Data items
= = =
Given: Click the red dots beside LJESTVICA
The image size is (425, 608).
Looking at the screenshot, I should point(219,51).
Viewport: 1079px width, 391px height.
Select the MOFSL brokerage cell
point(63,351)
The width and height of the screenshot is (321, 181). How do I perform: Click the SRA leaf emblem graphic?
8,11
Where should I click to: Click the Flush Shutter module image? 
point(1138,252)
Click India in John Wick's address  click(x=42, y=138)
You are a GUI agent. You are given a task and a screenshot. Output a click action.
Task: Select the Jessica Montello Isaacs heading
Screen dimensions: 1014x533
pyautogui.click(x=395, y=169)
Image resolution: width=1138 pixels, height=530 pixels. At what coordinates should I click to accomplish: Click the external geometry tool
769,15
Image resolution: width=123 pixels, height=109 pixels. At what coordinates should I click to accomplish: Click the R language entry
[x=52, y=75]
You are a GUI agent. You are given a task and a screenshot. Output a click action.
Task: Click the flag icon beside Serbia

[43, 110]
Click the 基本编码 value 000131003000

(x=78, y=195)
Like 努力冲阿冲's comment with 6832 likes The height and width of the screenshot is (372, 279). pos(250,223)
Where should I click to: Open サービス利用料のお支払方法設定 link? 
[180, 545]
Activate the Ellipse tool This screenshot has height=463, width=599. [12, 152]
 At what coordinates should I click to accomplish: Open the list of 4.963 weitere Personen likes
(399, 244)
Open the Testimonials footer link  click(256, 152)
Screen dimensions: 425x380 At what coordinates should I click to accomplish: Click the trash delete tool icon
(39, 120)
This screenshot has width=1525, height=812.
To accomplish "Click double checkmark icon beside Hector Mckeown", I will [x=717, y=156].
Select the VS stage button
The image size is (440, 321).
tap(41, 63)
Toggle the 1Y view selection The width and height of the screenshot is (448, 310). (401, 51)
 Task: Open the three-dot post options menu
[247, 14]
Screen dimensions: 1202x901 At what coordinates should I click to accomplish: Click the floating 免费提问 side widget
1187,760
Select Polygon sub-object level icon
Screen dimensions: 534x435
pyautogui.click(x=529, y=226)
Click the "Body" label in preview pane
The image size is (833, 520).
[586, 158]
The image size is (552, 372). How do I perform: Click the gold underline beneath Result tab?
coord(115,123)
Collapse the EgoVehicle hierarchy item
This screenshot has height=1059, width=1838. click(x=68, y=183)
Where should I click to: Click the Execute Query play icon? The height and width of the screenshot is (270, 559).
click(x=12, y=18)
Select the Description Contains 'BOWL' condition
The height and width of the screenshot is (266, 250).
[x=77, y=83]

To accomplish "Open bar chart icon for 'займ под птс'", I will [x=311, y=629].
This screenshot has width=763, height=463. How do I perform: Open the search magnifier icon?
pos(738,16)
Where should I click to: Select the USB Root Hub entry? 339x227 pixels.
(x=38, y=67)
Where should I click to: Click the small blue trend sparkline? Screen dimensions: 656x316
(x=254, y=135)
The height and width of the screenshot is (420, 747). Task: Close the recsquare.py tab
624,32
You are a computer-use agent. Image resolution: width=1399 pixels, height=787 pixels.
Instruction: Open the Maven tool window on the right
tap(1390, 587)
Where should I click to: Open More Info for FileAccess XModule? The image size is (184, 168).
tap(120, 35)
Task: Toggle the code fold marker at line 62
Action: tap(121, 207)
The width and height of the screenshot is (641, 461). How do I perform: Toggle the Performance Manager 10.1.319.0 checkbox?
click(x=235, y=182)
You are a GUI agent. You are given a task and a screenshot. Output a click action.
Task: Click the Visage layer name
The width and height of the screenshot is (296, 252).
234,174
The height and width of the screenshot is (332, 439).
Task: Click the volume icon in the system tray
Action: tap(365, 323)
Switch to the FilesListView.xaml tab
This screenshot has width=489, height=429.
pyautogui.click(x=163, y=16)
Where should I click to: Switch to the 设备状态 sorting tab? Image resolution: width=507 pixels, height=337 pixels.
= = =
Copy the stretch of lines from the one containing "Where should I click to: Click the Execute" through the one containing "(x=38, y=67)" exactly, both included.

Where should I click to: Click the Execute Query play icon? The height and width of the screenshot is (270, 559).
click(x=12, y=18)
Select the Description Contains 'BOWL' condition
The height and width of the screenshot is (266, 250).
[x=77, y=83]

To accomplish "Open bar chart icon for 'займ под птс'", I will [x=311, y=629].
This screenshot has width=763, height=463. How do I perform: Open the search magnifier icon?
pos(738,16)
Where should I click to: Select the USB Root Hub entry? 339x227 pixels.
(x=38, y=67)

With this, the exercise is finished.